# To do
No pictures go in the copy; retype exactly the lines from the one with "Given: Select 'Before'" through the last line of the records.

# Records to process
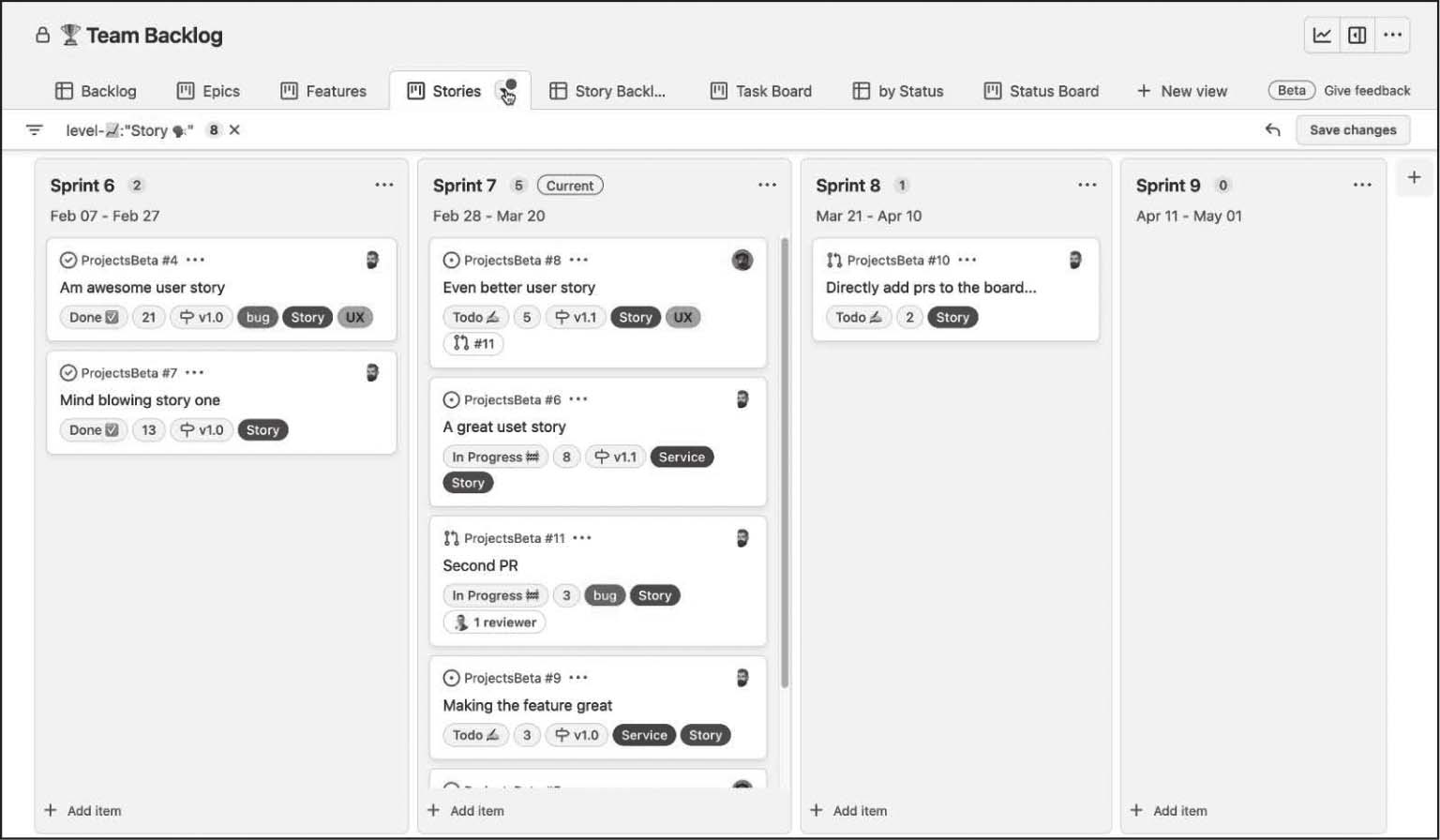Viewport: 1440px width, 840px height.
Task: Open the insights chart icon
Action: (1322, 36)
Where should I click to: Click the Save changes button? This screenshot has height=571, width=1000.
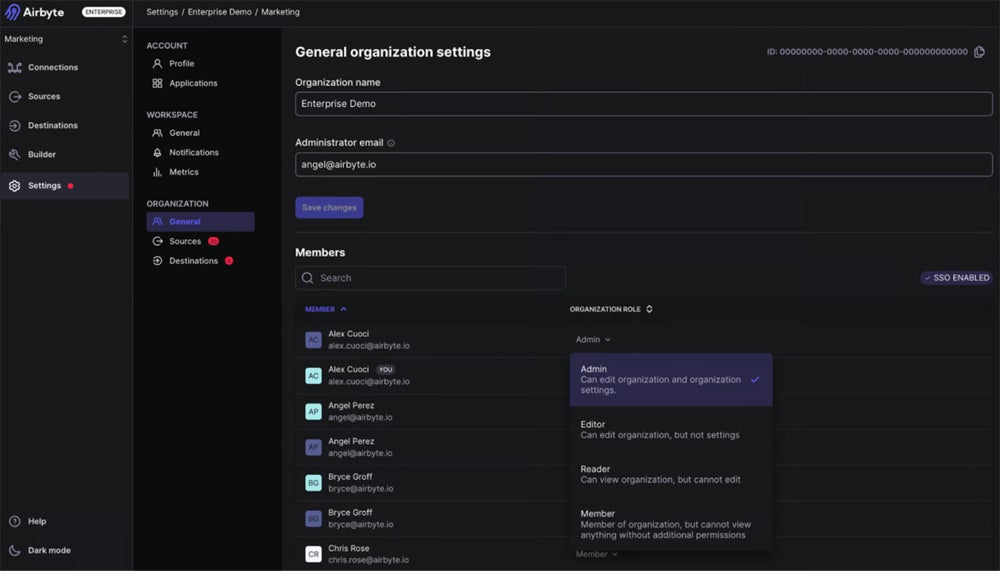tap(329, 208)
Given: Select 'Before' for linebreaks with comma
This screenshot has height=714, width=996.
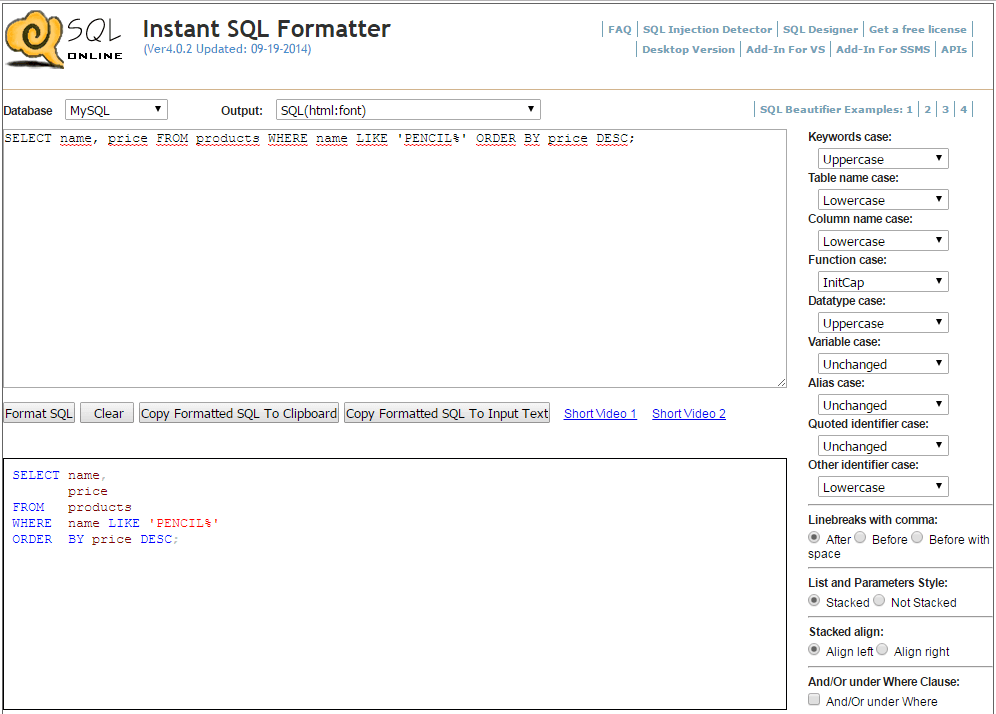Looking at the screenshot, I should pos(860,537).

# Answer space
Given: Select 'Before' for linebreaks with comma
This screenshot has height=714, width=996.
Looking at the screenshot, I should pos(860,537).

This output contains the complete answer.